By MandyWaite on May 14, 2009
This week saw the Apache Olio project release the code for it's Java EE version adding to the versions already available for PHP and Rails.
If you know Apache Olio and want to know more about the specifics of the Java EE version then I'll cover them first, if you want to know more about Apache Olio in general, read on.
To run the Java EE version of Olio, you'll need:
- Java SE 5 or 6
- Java EE 5 compliant application server (tested so far with GlassFish v2)
- A Java Persistence API (JPA) provider (Eclipselink is the JPA provider packaged with GlassFish v2)
- MySQL Database (any DB could be used but we have scripts and instructions for MySQL)
Some of the technologies that the Java EE version features:
- JPA for the Object-Relational persistence solution
- Rest based Services (partially implemented)

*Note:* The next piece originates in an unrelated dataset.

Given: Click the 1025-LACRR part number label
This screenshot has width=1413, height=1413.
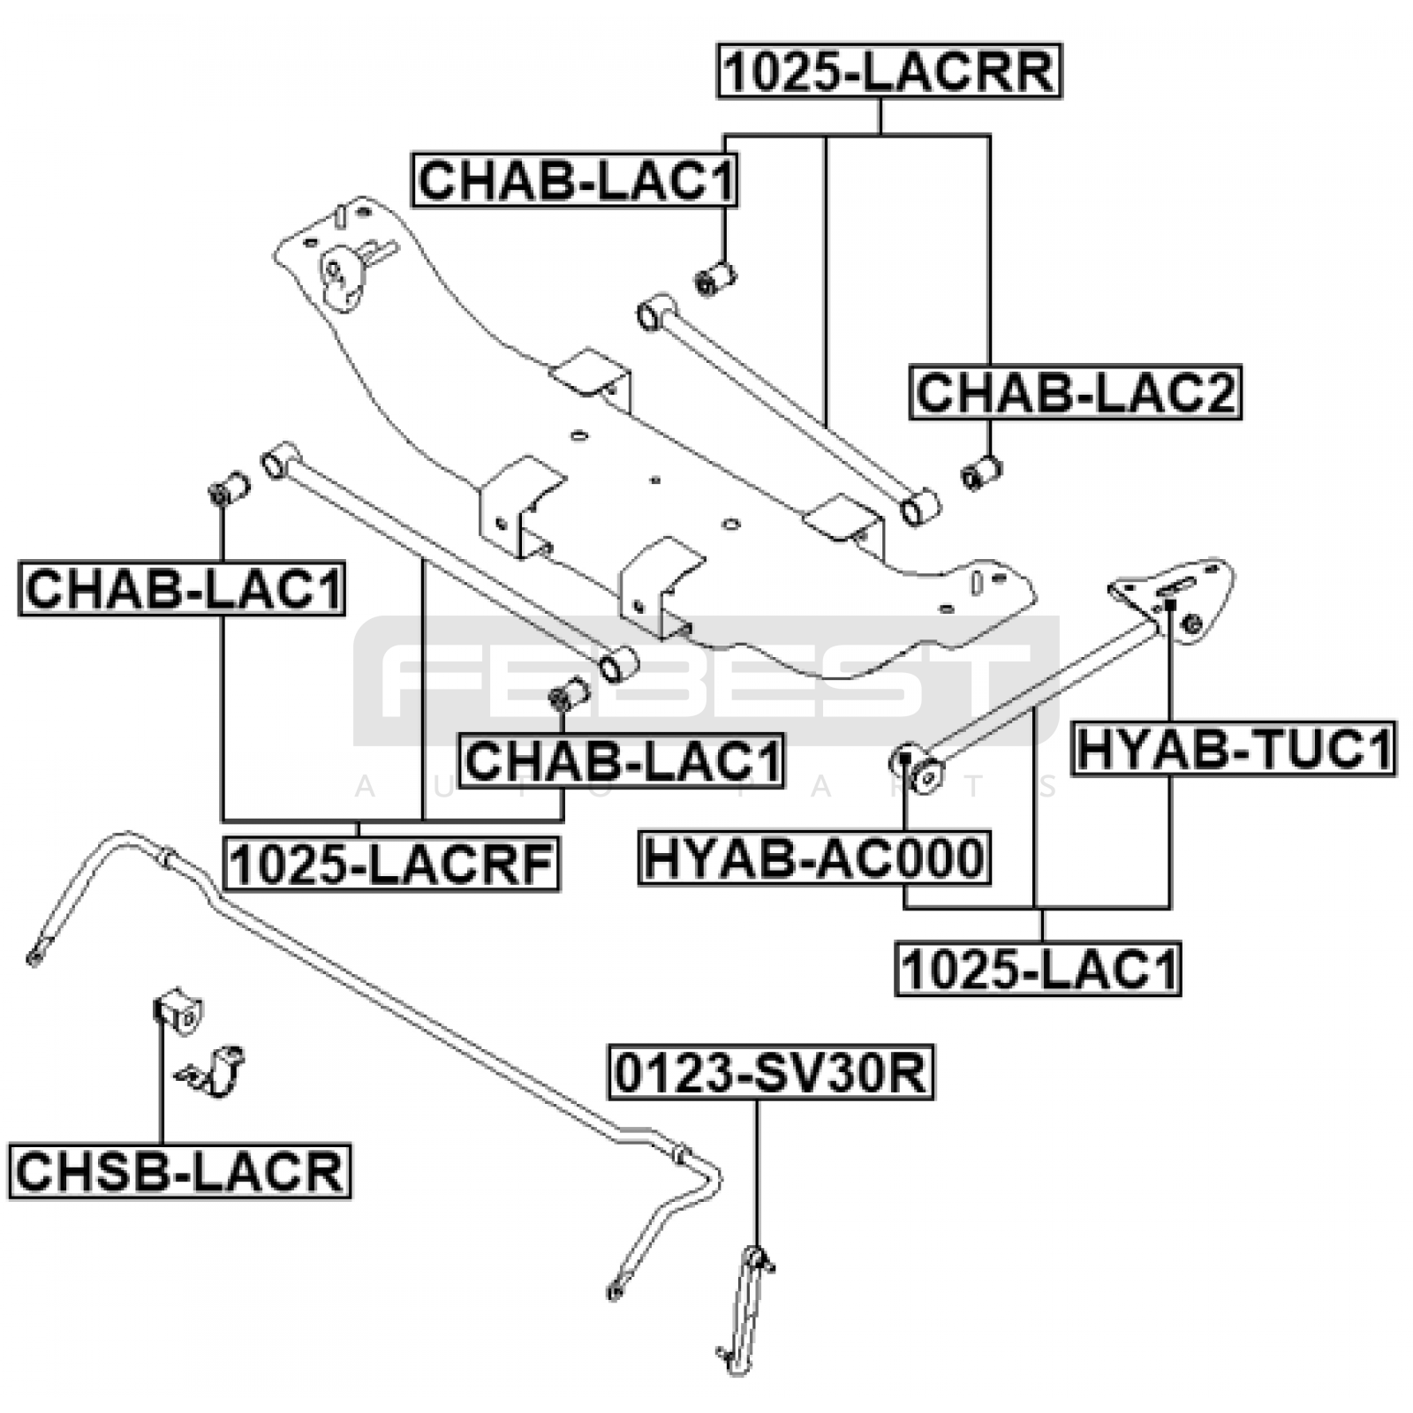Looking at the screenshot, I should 888,71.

- JMaki widgets wrappers for Yahoo and dojo widgets
In planning are the following changes/features:
- Re-implementation of the memcached layer for caching (this was stripped out for this release but needs to be put back)
- Rest based services with JSR-311, JAX-RS. I've started this already using the Jersey implementation.

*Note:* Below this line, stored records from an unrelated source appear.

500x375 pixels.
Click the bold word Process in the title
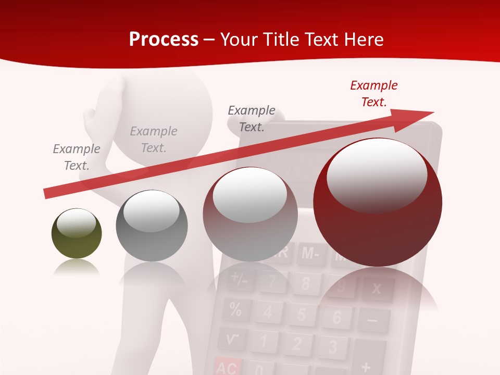164,40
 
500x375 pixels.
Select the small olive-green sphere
77,233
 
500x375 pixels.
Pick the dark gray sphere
152,226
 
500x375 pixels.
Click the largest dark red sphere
378,202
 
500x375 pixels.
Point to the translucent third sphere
250,214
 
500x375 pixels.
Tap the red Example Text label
373,94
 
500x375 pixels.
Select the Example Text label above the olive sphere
77,157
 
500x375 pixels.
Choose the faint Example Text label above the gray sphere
154,140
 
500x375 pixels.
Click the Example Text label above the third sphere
252,119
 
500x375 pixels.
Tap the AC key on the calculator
227,368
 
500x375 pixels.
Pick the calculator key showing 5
301,315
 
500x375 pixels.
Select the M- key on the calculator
310,254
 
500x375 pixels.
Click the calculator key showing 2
297,344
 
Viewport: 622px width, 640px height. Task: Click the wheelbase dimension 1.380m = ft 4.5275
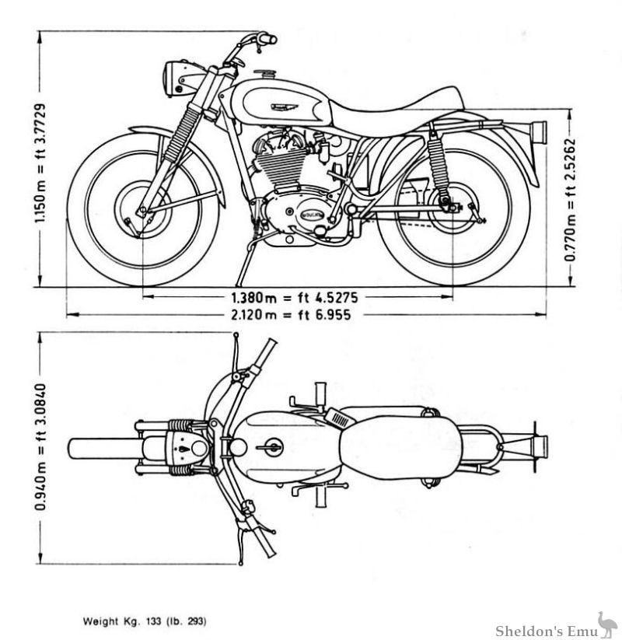(x=298, y=297)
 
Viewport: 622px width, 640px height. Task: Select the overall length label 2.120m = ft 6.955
(x=298, y=315)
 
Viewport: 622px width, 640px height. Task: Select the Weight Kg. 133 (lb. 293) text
(x=145, y=621)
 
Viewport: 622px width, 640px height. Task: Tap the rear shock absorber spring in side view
(x=439, y=165)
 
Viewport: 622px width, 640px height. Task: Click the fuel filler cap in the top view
(x=271, y=447)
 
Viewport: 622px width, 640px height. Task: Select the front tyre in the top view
(x=101, y=448)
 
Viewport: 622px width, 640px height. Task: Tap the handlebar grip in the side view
(x=267, y=37)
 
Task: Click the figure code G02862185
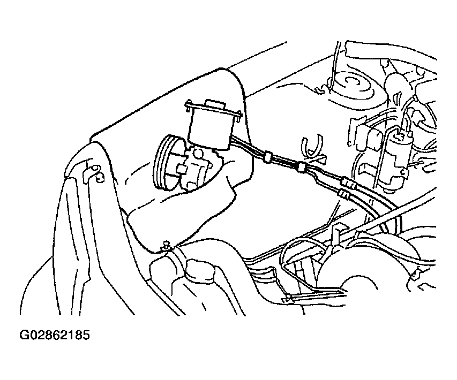pyautogui.click(x=55, y=335)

- Replacement of the jMaki widgets with appropriate alternative
- Minor features to 'catch up' with the PHP and JRuby version.
- Investigation of file distribution system eg. Hadoop (current implementation only uses local filesystem)
If you want to get involved then visit our page at http://incubator.apache.org/olio/
You can contibute patches, submit bugs or RFEs or just generally tell us what components you have successfully used the app with.
What is Apache Olio?
Apache Olio is a Web 2.0 toolkit, basically it's a Web 2.0 application and a load generator. You deploy the application to a configuration that you want to test, fire up the load generator, drive load to the application and then analyze the results. The application isn't that fussy about what it runs on, for the Java EE app you need a Java EE Web container (Glassfish or Tomcat for example), you also need a Database and a schema is provided that can be used to set that up. You need a filestore and you need a Web Server to act as a remote Web Service (for looking up geolocations).
Apache Olio uses Faban to drive load along with a custom Faban driver. Faban is a benchmark driver framework and harness that is designed to allow you to model the usage of your application and drive load for 1000s of simulated users. It also can be used to manage the runtime environment and it gathers the results from test runs.
Once you've deployed the application you can load it up with dummy users and events (it's a Social Networking app) and use the driver to simulate load. At the end of a test run, you get all of the data from the run presented to you in graphical form (depending on the platform). I spend a vast amount of time using Olio and Faban and can't recommend them enough.
Kim is the lead developer of the Java EE version of Apache Olio and he has a blog entry that goes into lots of detail on how Apache Olio Java EE works and what it looks like.